Bisection Bandwidth Test Two Leaf and Spine Switch¶
Check if spine switches are performant (bisection bandwidth test across leaf and spine):
Run 64MB bidirectional send/recv test except half the ranks will communicate with other half of the ranks. Run send_recv with (rank ^ total_ranks/2).
PASS criteria: Ensure BW is >68 GB/sec in each direction.
Bisection Bandwidth Test Across all Gaudi 3s for a Given Job¶
Check PEER alltoall connections are functional (bisection bandwidth test including all nodes):
Run 64MB bidirectional send/recv test in a loop (for i=0; i < total_ranks/8; i++) ; send_recv with (rank ^ (i*8)).

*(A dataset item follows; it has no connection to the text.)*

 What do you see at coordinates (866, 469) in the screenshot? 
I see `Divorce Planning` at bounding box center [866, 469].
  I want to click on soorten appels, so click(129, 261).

PASS criteria: Ensure BW is >68 GB/sec in each direction.
Check alltoall connections are functional (bisection bandwidth test including all nodes):
Run 64MB bidirectional send/recv test in a loop (for i=0; i < total_ranks; i++) ; send_recv with (rank ^ i).
PASS criteria: Ensure BW is >68 GB/sec in each direction.